### PROVIDED PASSAGE
——————
Moving test runner timeout logic into Python

Hi all,

Over the last two days, I’ve hit some inconsistencies across platforms surrounding signal handling and the operation of the timeout/gtimeout executable mechanism that we use to handle timeouts of tests. The net result is I still see tests sometimes hang up the test running process, even though my changes in the last couple days seem to have reduced the frequency somewhat.

I’d like to address that once and for all with something that is less likely to differ across platforms. I have a relatively simple way to do that within the parallel test runner directly. I’m planning on prototyping that now, but before I dive too far into that, I wanted to expose the idea in case somebody had any major concerns with not using timeout/gtimeout on the systems that had it.

I expect it to be a relatively small change when I get it up for review.

The nice thing about going straight-python on it is we should get the same behavior everywhere, and not depend on signal handling to do it.

Thoughts?

Can you offer a hint about how you plan to implement this? When you say it we should get the same behavior everywhere, I assume this means Windows too, which currently does not support running with a timeout at all (because timeout / gtimeout aren’t present)

Yep - the approach (for now) is likely to look like:

p = subprocess.Popen(…) # exact call differs between Windows/Non-Windows

done_event = # some kind of semaphore/event, probably threading.Thread.Event()
——————
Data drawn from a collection
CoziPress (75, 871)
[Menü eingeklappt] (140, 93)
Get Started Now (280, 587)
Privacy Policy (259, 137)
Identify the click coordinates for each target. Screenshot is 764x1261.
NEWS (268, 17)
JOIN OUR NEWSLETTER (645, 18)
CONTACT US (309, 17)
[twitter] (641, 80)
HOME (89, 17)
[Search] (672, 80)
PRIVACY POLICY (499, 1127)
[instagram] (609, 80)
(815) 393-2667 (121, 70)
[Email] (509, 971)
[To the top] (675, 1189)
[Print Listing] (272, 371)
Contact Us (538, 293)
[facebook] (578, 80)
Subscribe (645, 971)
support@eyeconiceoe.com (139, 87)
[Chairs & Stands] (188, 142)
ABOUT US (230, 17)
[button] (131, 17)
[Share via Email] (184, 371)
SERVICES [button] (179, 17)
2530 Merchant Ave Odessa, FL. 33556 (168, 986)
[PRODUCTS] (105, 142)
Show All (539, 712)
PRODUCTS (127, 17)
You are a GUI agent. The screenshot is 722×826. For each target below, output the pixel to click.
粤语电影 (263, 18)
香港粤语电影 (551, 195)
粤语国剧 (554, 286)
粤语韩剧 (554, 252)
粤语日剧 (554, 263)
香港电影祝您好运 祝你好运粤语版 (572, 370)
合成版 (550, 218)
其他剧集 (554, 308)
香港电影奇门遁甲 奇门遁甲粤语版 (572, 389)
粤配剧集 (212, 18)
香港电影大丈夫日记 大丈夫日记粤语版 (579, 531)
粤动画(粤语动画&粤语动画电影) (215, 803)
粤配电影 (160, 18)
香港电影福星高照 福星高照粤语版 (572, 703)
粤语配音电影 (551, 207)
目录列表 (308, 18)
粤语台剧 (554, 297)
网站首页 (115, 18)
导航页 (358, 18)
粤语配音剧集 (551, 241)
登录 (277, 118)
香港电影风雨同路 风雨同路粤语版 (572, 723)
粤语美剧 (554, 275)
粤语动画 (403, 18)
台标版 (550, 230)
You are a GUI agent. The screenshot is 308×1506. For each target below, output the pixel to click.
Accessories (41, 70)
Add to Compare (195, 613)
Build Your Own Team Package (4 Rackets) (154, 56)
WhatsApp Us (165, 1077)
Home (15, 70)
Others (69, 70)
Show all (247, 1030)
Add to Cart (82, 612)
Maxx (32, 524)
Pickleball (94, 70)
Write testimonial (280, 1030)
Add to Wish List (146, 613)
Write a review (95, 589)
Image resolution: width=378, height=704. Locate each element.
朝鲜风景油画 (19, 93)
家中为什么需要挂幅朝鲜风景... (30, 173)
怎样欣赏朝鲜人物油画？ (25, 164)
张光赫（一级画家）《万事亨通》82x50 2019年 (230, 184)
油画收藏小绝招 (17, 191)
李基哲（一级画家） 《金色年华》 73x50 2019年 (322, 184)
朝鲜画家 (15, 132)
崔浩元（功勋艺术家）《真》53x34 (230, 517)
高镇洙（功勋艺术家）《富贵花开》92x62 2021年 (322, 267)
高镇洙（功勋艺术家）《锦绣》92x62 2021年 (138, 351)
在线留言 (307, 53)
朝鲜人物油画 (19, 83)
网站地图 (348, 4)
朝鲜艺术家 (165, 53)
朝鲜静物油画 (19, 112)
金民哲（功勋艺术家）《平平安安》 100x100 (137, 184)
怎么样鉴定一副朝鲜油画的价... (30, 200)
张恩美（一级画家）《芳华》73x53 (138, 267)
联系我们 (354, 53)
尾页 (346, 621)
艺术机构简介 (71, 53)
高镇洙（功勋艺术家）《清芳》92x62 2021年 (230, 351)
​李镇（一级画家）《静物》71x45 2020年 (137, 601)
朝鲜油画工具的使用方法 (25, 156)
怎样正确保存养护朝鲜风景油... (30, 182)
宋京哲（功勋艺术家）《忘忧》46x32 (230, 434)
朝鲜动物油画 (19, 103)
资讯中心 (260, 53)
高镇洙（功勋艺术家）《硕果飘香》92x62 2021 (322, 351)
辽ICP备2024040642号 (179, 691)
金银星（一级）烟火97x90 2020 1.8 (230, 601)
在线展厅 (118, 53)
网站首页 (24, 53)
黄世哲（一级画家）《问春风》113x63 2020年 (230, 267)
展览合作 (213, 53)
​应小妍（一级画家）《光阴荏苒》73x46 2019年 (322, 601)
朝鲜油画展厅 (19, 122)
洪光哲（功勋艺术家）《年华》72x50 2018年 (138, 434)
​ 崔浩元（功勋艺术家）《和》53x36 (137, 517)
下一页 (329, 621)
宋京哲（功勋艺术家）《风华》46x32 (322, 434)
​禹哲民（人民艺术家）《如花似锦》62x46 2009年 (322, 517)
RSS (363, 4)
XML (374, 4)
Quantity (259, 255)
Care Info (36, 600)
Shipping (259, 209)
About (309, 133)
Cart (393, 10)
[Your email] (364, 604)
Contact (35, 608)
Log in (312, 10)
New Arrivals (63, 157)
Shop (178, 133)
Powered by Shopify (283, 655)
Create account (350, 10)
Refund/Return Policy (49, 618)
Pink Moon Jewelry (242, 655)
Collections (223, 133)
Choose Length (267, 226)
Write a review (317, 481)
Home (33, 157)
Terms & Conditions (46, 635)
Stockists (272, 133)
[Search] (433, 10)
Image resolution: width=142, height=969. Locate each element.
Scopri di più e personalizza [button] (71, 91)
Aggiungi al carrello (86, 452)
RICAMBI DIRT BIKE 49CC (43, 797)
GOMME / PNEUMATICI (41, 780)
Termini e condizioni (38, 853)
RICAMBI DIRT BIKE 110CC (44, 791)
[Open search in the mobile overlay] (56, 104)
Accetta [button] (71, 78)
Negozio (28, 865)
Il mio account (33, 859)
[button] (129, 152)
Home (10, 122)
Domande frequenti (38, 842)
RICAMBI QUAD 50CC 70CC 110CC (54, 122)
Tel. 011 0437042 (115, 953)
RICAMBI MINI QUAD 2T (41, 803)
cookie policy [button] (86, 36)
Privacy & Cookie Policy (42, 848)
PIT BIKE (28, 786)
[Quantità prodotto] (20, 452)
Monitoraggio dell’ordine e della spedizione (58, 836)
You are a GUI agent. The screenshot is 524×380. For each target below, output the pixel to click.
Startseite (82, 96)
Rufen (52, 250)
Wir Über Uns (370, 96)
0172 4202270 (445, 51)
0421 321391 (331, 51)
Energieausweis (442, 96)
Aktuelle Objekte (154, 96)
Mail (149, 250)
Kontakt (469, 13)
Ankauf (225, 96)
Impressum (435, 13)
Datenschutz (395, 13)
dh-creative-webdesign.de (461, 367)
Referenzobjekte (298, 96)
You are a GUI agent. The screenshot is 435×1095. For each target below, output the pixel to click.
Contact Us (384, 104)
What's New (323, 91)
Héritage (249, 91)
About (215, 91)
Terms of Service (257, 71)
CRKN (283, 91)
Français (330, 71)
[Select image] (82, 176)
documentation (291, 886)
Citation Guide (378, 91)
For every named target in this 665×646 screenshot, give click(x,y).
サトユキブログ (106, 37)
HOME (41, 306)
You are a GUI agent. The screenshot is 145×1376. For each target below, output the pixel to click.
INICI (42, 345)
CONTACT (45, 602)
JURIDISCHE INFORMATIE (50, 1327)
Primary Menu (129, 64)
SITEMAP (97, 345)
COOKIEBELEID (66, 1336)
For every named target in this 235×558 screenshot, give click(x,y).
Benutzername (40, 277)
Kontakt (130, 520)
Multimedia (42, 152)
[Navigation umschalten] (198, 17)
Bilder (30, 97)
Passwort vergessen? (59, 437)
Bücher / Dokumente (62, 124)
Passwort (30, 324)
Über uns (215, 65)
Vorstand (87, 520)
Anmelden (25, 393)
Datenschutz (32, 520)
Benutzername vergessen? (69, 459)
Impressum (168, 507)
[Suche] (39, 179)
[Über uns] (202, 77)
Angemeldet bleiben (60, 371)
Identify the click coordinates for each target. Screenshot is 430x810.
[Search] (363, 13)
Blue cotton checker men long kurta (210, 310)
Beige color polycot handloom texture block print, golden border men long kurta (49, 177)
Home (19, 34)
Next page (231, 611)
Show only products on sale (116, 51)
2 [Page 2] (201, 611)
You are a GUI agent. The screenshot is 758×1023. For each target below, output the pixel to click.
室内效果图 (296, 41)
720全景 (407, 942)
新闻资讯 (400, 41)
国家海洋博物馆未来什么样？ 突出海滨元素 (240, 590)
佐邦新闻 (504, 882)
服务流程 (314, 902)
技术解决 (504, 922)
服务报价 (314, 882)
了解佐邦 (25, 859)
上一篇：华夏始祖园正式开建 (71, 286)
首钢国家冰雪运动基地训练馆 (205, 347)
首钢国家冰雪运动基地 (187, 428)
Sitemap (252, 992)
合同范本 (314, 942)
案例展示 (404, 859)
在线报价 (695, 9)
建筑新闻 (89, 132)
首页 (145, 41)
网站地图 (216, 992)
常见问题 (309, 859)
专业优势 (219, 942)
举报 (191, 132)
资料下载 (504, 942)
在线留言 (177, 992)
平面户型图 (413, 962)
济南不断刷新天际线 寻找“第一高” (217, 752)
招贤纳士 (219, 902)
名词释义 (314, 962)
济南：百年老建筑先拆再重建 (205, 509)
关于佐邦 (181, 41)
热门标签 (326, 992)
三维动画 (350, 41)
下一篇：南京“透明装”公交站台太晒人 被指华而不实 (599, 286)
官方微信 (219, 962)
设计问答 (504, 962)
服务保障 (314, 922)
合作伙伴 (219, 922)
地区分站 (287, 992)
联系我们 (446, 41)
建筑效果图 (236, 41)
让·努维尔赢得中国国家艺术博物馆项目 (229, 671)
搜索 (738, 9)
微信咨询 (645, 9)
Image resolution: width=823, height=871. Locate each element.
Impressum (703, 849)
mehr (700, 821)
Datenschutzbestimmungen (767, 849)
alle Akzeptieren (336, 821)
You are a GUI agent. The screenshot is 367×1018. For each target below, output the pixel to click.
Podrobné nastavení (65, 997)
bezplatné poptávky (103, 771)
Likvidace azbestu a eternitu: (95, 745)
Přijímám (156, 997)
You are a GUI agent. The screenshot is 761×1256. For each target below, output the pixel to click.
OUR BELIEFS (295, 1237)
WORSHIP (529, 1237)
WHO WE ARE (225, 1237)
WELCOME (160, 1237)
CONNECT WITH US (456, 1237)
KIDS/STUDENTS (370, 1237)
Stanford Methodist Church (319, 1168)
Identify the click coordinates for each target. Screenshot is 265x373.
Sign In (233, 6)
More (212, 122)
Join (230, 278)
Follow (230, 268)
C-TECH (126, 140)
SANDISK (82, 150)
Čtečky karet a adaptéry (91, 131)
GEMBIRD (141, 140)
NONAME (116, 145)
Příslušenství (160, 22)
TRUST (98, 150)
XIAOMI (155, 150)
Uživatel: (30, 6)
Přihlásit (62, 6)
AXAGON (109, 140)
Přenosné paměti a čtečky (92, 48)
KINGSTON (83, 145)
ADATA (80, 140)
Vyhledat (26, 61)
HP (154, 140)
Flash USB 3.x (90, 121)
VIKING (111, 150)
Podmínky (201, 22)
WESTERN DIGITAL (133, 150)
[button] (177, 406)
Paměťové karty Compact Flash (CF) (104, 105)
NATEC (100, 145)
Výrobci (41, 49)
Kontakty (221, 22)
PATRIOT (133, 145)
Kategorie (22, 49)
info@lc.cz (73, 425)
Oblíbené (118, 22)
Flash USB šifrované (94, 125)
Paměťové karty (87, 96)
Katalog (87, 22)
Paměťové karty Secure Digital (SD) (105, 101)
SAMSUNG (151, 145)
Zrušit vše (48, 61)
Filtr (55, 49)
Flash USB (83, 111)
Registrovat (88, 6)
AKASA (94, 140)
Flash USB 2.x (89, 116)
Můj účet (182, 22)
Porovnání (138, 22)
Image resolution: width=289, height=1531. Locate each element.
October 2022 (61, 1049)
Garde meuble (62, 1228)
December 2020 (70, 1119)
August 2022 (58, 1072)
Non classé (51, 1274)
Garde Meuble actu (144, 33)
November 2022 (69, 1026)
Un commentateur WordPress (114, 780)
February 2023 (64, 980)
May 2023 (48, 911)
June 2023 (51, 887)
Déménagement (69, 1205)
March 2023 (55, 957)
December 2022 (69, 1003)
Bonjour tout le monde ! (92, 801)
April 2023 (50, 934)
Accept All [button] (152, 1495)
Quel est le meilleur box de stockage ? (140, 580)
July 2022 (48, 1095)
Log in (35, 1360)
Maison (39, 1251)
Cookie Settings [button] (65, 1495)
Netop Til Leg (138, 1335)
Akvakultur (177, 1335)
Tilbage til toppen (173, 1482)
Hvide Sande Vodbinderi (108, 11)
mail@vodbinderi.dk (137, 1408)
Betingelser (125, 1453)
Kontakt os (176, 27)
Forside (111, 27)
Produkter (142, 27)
——————
### PROBLEM 1
In the forum thread on test runner timeouts, why can Windows currently not run tests with a timeout?
### PROBLEM 2
In the forum thread on test runner timeouts, substitute "pure-Python" for "straight-python" and write out everything from "I expect it" down to "handling to do it.".
### PROBLEM 3
Proceed with the forum thread on test runner timeouts, picking up right after its last line.

### RESULT 1
Because timeout and gtimeout aren't present on Windows.

### RESULT 2
I expect it to be a relatively small change when I get it up for review.

The nice thing about going pure-Python on it is we should get the same behavior everywhere, and not depend on signal handling to do it.

### RESULT 3
spinup thread 1, running this code:

Thread 1 - grab output, do communicate() call

p.communicate()

Signal we finished - the process ended successfully.

done_event.signal()

…back to the thread that called subprocess.Popen()

Wait for time timeout value for the inferior dotest.py process to complete…

timed_out = done_event.wait(timeout_in_seconds)

If timed_out indicates the timeout occurred, we timed out.

And thus, the process did not finish on time.

if timed_out == True:

Kill the inferior dotest

p.kill() # or p.terminate()

This will cause the other thread to fall through now, but we know it timed out.

Could get fancier here and do a nice kill, then a less blockable kill. But make the

process die one way or another.

do the other post-process activity here…

^= that’s rough pseudo-code. I need to look up a few details. But that’s more or less what I was thinking. Looked like all of that was available on Windows. We can also have it only optionally time out.

Something like that is what I had in mind.

A nice bit here, also, is for those places where we are using timeout (Linux, OS X, etc.) we get to trade off and use a thread where we were using a whole different process. (i.e. the timeout wrapper process goes away).

No obvious reason I see why that wouldn’t work. You probably want to wrap the “thread 1” code in a try: … except: pass because p.terminate probably will cause an exception on the other thread.

Yeah good idea.

Anyways, that’s what I’m going after.

On the Windows front, is there any reason other than lack of timeout/gtimeout why you wouldn’t want timeouts? I’m trying to figure if there is any reason I would want to work this in as an optional thing. (Making it not optional would be slightly less complicated but either way isn’t particularly a big deal).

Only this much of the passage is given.